Rosemary Marinated La Cense Flank Steaks with Tomato Salad and Black Olive Dressing

Rosemary Marinated La Cense Flank Steaks with Tomato Salad and Black Olive Dressing

Peter Hoffman


Ingredients

  • 1 tbsp olive oil
  • 2 tbsp fresh rosemary
  • 1 tsp ground black pepper
  • 2 cloves garlic
  • 1 tsp salt
  • 2 La Cense Flank Steaks

Instructions

Chop rosemary and mince garlic. Mix the oil with rosemary, garlic, salt and pepper. Rub into the steaks and allow them to marinate overnight, if possible. Grill 3 minutes on each side for medium-rare. Let the meat rest 10 minutes before slicing. Slice steak, sprinkle with a bit of salt. Dress with the tomato salad.

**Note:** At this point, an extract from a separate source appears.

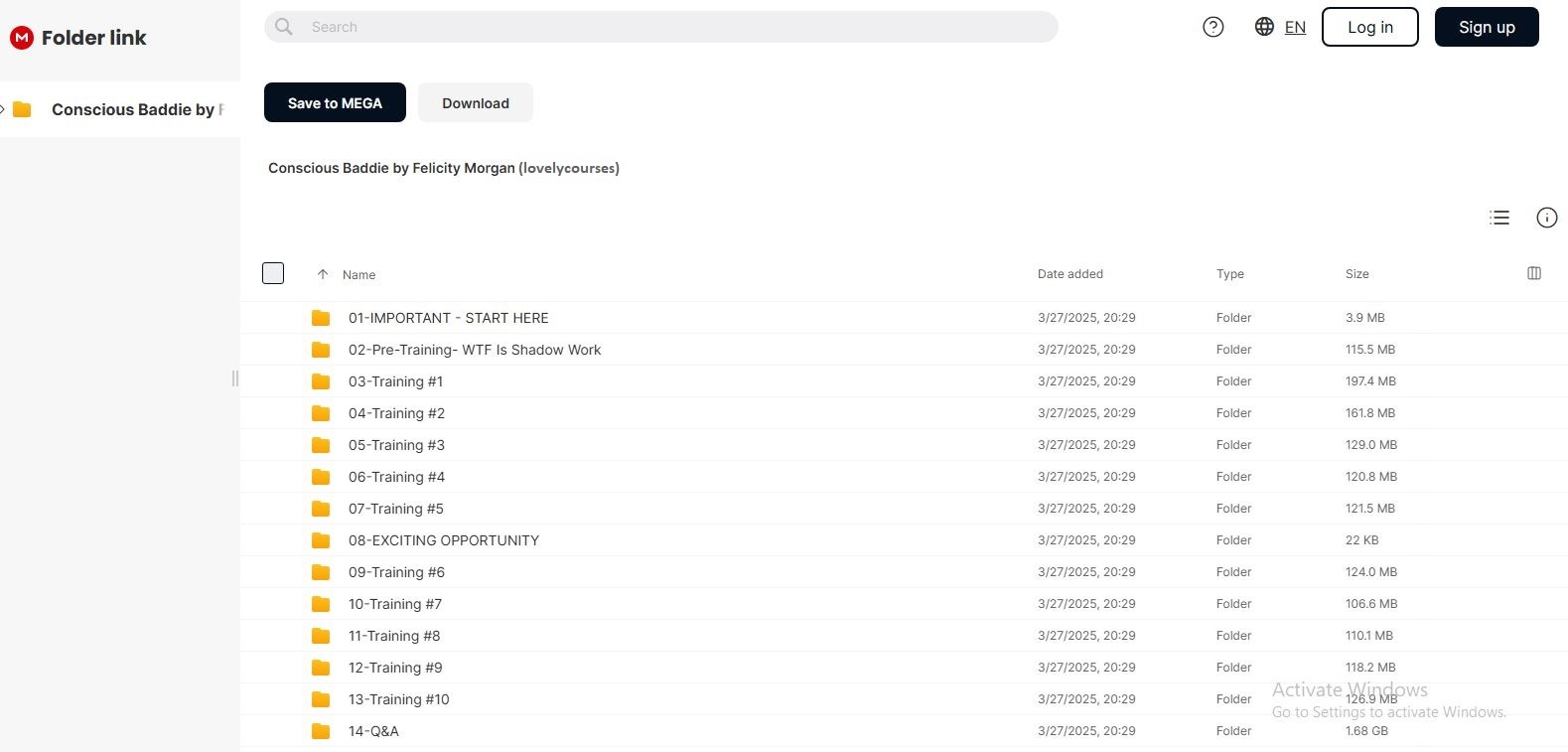Expand Conscious Baddie tree folder arrow
Image resolution: width=1568 pixels, height=752 pixels.
point(4,109)
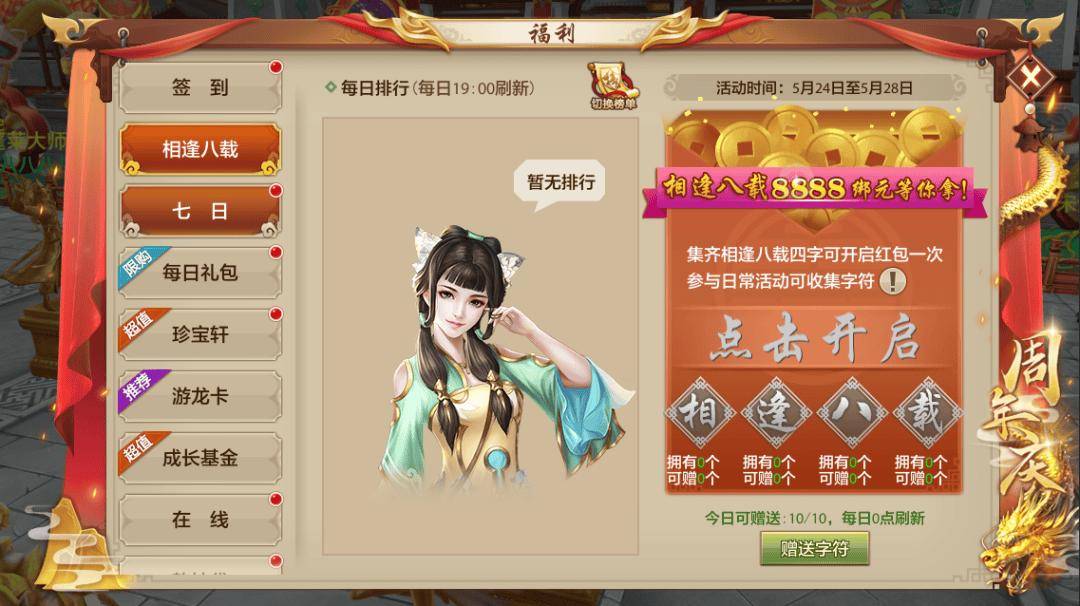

Ingredients for Tomato Salad and Black Olive Dressing:

- 3 tbsp extra virgin olive oil
- 2 cloves garlic
- 6 anchovy filets
- 1/4 tsp crushed red pepper
- 2 tbsp red wine vinegar
- 1/4 cup pitted black olives
- 1 tbsp flat parsley
- 2 large ripe tomatoes

Preparation for Tomato Salad and Black Olive Dressing:

Chop garlic, olives and parsley. Core and cut tomatoes into big chunks. Place cast iron pan over the grill. When hot, add oil, then anchovies. Break them up with a spoon. When you begin to get anchovy aroma, add garlic and red pepper. Don't allow the garlic to brown. Add vinegar and olives, then remove from heat. Toss in parsley. Add tomato and toss with olive dressing. Salt to taste.